» Passage provided
========

Do Boykin Spaniels swim? YES, they do, and they are quite good at it. In fact, they have webbed feet, which makes this sport much easier for them.
For those who own a Boykin Spaniel that has ever been allowed anywhere near a body of water, chances are good that your dog has at least attempted to jump in.
If you are new to the world of Boykins, this might have you a bit worried and wondering if it is okay to allow it in the water. Swimming is a great exercise for dogs, although it may leave your pet a bit stinky.
Let’s learn more about Boykins swimming and other activities which are great for your dog.
Off to A Wateree Start
The story of the Boykin Spaniel begins in the early 1900s in the state of South Carolina. Hunters from that time were in need of a dog that would be great at retrieving turkeys, ducks, and other fowl from the Wateree River Swamp.

========

» What you are asked to do
According to the passage on Boykin Spaniels, what physical feature makes swimming easier for these dogs? The listing plays no part in the task and can be set aside.

(Collected data entries)
========

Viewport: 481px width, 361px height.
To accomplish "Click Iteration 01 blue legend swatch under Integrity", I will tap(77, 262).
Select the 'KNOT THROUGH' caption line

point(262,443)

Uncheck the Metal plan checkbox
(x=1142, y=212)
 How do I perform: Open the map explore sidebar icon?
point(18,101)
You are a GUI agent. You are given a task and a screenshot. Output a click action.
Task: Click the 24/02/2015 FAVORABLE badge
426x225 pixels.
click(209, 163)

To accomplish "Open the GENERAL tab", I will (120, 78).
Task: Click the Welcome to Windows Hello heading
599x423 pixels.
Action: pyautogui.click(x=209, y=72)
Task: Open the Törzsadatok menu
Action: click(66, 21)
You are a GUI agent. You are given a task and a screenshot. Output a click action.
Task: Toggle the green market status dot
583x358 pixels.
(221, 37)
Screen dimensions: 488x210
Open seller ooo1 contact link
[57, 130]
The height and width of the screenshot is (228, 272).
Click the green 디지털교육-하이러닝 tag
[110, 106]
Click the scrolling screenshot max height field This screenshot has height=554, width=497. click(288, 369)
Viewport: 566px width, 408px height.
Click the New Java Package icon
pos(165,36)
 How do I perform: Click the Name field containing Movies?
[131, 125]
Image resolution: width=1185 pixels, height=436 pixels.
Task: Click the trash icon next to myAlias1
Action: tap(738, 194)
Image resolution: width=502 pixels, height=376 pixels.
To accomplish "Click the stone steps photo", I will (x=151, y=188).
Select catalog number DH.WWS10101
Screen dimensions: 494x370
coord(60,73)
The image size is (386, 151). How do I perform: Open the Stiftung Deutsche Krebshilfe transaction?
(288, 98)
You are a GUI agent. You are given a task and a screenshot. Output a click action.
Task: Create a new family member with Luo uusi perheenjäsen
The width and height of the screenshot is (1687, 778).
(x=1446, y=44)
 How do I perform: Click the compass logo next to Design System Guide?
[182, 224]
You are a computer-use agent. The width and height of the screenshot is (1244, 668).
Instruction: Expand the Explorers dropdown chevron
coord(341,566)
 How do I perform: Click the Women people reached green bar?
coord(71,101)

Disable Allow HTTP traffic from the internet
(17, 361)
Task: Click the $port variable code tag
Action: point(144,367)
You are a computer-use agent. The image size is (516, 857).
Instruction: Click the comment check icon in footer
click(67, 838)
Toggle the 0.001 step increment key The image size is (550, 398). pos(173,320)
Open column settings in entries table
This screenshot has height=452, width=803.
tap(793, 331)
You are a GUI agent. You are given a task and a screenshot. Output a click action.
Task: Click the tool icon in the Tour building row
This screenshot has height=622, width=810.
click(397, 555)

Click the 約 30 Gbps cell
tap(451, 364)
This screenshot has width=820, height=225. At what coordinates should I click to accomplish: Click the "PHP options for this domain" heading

========

» Answer below
They have webbed feet.